CB1 and CB2 receptors are located at the colonic epithelium and a protective effect of THC via epithelial permeability is conceivable (Fig. 1). Therefore, cannabinoids could enhance epithelial wound closure in the colon [6]. One of the prominent features of cannabinoids in experimental intestinal inflammation are their effects on immunocytes which mainly express CB2 receptors. Upon CB2 activation, T-cells undergo apoptosis and decreased proliferation in colitis [7]. Additionally, activation of CB2 diminishes the recruitment of neutrophils, T-cells and macrophages to the inflamed colon [7]. CB receptors are also found in the enteric nervous system (ENS), which controls gut motility and secretion [8]. CB1 receptors present in the ENS represent a break that protects the ENS from hyperstimulation, a situation easily caused by overexpression of inflammatory mediators that activate the ENS during IBD. Activation of CB receptors by THC, therefore, may reduce hypermotility associated with the inflammation of the gut [9]. The reduction of hypermotility may consequently alleviate diarrhea producing beneficial effects for the patient.
Natural and synthetic cannabinoids act via intestinal cannabinoid receptors 1 and 2 to regulate epithelial permeability, motility, secretion (via enteric nervous system), as well as leukocyte migration, recruitment and apoptosis.

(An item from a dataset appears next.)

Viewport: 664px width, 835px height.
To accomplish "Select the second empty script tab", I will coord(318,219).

As the site with the highest CB1 expression (but also some CB2 expression), the brain may modulate motility, the sensation of pain and unpleasentness thus positively influencing the inflammatory process.
It should be emphasized that the brain is the major site of CB1 expression and that presence of CB2 has been also detected in the brainstem [8]. The use of Cannabis in improving inflammation could therefore well include central effects, such as a reduction in pain sensation and relief of nausea and feeling of unpleasantness. One report suggests that a full antiinflammatory response of cannabinoids in gut inflammation includes the central nervous system since a peripherally restricted CB1/CB2 receptor agonist was either not effective or too weak to improve colitis, depending on the exprimental model used [10].

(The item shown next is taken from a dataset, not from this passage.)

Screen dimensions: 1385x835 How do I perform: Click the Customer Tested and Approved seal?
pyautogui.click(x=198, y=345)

In their prospective study, Naftali et al. used THC-free Cannabis as placebo with no other cannabinoids present [3]. However, we should consider that also other ingredients of Cannabis, such as cannabidiol, cannabigerol, and tetrahydrocannabivarine (THCV), all of them non-psychotropic components of Cannabis, have proven antiinflammatory effects in experimental intestinal inflammation [9]. Their actions partly involve non-CB receptor mechanisms via, for instance, peroxisome proliferator-activated receptors (PPAR) and transient receptor potential cation channels subfamily V receptors (TRPV) and should be regarded as additive beneficial effects of Cannabis in the improvement of colitis in addition to THC-mediated effects.

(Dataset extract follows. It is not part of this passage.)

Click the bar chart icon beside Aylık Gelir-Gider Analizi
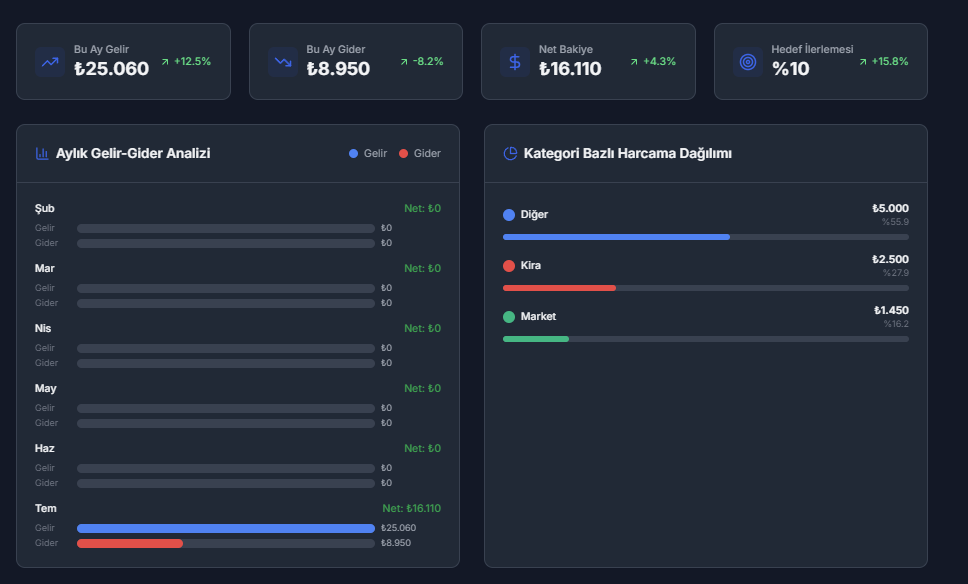The height and width of the screenshot is (584, 968). [42, 154]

In summary, in agreement with the ancient use of Cannabis in intestinal disturbances and one decade of animal research, Cannabis was shown in a clinical trial to reduce symptoms in patients with CD. This elegant translation should be followed by larger trials confirming these results and by trials establishing the involved mechanisms to open a promising direction for future treatment of IBD.